Work to complete: The lines to copy run from the one containing "More payment options (138, 2314)" to the end of the records below; repeat them exactly and include nothing else.
═══ Entries supplied ═══
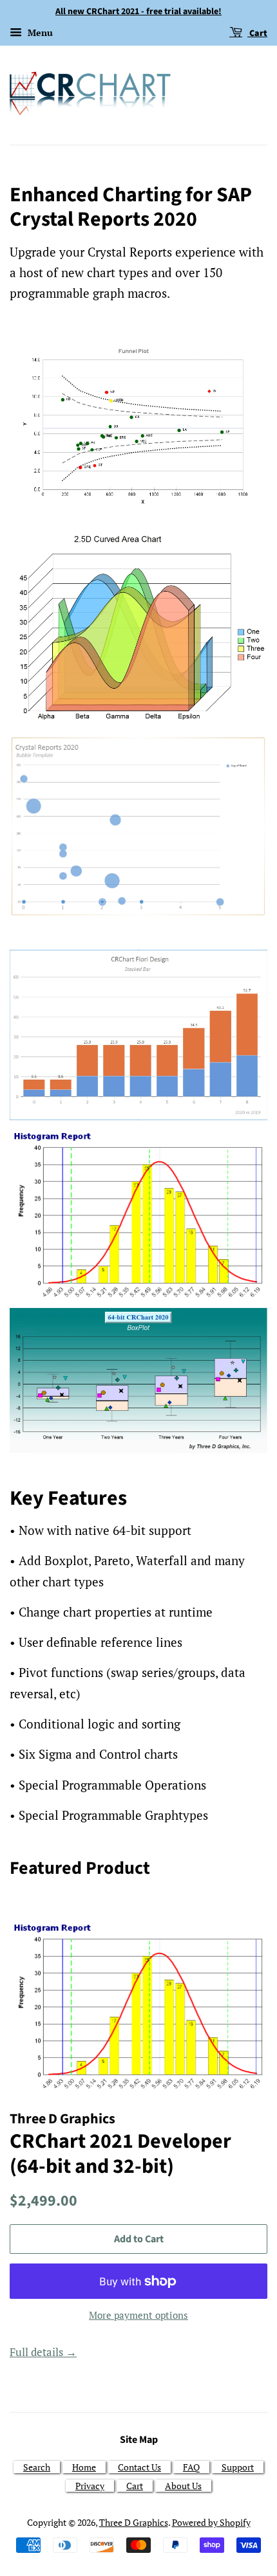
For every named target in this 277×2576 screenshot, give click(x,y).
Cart (257, 33)
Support (238, 2467)
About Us (183, 2486)
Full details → (43, 2352)
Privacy (89, 2486)
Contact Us (139, 2467)
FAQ (191, 2467)
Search (36, 2467)
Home (84, 2467)
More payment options (138, 2314)
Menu (39, 32)
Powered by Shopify (211, 2522)
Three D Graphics (133, 2522)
═══
Your solution:
More payment options (138, 2314)
Menu (39, 32)
Powered by Shopify (211, 2522)
Three D Graphics (133, 2522)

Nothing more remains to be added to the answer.